If you've strained your calf muscles, being sidelined by what seems to be a little "pull" can leave you tempted to re-enter your fitness program before you're properly healed. The good news is that if you're willing to be flexible, there are yoga poses for a calf strain that will let you get in a workout while protecting your weakened limb while it heals. Consult your doctor to determine how long you should treat the strained calf with ice and rest before easing into the yoga studio.
Staff Pose
Sit on the floor with your legs stretched out in front of you. With your hands, move the fleshy part of your buttocks out to each side. Straighten your spine and ensure that your head is centered on your shoulders. Draw your thigh muscles away from your knees so they are fully engaged. Depending on the severity of your calf strain, either flex your feet or leave them pointing forward to lessen the intensity of the stretch. Place your hands on the floor beside your hips. Maintain an active awareness in this passive-seeming pose.
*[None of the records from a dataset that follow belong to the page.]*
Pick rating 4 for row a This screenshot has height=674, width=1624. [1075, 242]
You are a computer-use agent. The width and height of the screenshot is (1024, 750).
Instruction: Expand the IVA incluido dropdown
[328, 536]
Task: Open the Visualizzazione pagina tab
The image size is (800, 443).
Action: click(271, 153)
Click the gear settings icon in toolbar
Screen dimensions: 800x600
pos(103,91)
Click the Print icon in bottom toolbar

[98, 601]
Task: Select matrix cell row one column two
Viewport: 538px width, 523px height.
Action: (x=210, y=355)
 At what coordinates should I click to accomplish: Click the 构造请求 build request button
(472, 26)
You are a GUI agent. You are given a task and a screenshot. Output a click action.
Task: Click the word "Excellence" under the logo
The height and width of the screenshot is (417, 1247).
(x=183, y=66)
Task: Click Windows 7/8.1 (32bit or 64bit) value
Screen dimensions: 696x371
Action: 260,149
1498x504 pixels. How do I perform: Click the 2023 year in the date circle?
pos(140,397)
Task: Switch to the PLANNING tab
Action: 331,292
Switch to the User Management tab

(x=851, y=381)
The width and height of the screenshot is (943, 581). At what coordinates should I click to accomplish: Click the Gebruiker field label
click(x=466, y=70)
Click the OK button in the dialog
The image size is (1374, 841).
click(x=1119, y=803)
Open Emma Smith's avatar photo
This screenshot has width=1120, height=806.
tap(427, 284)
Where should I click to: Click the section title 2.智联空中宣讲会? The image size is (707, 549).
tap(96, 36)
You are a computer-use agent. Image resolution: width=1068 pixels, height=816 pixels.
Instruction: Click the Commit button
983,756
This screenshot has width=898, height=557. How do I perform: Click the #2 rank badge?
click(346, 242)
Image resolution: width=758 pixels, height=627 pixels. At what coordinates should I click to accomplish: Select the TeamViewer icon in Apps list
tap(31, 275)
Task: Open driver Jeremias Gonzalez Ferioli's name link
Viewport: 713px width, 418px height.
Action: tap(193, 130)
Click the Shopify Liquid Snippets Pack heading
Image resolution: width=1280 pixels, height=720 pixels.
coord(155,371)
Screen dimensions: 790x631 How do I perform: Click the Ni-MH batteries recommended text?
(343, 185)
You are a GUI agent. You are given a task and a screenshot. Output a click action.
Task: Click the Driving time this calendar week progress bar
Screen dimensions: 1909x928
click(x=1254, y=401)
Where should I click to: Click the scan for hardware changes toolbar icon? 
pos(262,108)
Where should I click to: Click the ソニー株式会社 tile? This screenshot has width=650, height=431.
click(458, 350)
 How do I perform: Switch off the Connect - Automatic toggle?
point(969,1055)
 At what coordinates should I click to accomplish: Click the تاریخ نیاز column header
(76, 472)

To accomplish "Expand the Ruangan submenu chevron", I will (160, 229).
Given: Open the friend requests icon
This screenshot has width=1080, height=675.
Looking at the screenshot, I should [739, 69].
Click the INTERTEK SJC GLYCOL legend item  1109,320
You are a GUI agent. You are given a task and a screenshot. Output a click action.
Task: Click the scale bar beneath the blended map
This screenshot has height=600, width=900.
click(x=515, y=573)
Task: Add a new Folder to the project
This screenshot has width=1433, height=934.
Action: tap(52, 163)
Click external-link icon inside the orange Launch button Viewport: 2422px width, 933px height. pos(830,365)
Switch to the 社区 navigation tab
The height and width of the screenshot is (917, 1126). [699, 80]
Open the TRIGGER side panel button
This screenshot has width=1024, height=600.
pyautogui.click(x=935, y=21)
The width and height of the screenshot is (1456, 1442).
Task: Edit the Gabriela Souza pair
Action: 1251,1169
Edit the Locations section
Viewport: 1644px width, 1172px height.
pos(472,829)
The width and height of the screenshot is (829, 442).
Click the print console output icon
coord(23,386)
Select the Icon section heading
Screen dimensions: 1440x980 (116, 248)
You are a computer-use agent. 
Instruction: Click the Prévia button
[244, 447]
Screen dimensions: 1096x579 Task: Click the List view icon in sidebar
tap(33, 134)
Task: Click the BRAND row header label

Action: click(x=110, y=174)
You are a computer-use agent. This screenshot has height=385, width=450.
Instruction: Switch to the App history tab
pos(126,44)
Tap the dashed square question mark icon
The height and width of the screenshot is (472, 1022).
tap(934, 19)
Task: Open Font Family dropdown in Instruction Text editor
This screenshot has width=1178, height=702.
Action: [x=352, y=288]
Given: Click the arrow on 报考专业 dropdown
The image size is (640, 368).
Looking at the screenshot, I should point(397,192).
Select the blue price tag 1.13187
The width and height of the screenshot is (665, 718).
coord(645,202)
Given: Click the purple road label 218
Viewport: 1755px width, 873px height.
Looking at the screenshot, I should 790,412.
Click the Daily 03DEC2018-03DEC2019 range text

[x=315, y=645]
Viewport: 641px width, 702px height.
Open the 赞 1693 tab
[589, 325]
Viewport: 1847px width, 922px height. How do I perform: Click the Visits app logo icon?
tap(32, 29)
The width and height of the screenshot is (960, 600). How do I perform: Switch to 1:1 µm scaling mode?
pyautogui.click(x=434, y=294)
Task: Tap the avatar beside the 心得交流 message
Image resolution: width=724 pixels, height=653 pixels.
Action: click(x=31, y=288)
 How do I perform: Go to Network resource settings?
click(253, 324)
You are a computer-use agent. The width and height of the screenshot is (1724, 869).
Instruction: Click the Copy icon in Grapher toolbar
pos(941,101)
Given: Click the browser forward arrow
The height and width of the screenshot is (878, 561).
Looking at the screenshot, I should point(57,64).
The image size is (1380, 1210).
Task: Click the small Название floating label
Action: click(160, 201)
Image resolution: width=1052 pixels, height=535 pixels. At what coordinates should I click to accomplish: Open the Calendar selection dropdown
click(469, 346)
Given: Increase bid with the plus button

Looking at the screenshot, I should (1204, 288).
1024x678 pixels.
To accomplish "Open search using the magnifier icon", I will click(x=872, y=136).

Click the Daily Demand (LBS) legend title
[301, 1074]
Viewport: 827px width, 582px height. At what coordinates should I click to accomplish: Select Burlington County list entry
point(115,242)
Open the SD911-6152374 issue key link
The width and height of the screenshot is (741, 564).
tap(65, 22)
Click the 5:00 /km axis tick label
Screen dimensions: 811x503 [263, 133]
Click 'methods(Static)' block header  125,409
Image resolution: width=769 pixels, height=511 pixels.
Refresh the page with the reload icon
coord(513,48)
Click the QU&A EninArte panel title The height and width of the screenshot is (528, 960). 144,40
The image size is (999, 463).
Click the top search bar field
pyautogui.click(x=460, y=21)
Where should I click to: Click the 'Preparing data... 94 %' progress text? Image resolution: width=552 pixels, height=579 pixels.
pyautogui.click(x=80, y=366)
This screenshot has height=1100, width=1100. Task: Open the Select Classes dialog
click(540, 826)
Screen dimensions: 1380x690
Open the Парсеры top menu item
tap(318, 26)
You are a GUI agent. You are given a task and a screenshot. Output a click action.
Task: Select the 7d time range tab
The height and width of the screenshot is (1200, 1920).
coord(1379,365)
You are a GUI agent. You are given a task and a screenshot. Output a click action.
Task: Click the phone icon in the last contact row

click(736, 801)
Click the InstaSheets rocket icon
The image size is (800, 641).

Breathe deeply and evenly and stay in staff pose for up to three minutes.
Cobbler's Pose
Have a couple of folded towels or blankets nearby. Come to a seated position on the floor. Sitting tall with your legs outstretched, draw the soles of your feet together. Position a towel or blanket under each knee. Slowly slide your feet, soles touching, toward your pelvis as far as you can without putting pressure on your knees or calves. Bend forward from your waist, keeping a straight back, and grasp your toes with both hands. If your strained calf muscle can take it, open your feet like a book. Breathing normally, stay in this pose for 30 seconds to a minute.
Standing Forward Bend
Beginning this yoga pose for a strained calf in mountain pose, stand on the floor with your feet together and your arms straight down your sides. Angle your tailbone toward the floor. Draw the tops of your thigh muscles up and away from your knees. Settle your shoulder blades down your back and your head over your shoulders. On an exhale, slowly bend forward from your waist and reach your arms toward the floor. If you can reach the floor with your fingers and the strain on your calf is not too great, grasp your big toes with your fingers. If it's too soon for a full stretch, just slide your hands down your legs, not going beyond your comfort zone. Breathe normally and stay in this pose for up to 30 seconds, then straighten to the upright position with a flat back.
Reclining Big Toe Pose
For this yoga pose for a calf strain, you'll need a yoga strap, available at yoga studios, or you can use a scarf or belt if practicing at home. Lie down on the floor and flex your feet. Inhale, then on an exhale raise your right leg perpendicular to the floor. Place the strap or belt around the middle of the sole of your right foot and grasp both ends. If your right leg is the one with the strained calf, gently pull your leg toward your chest using the strap. Only go as far as you can without causing the calf any additional strain. Stay in this pose for five breaths, then lower your leg slowly to the floor. Repeat on the other side and if it's the uninjured leg, you're clear to go more deeply into the pose.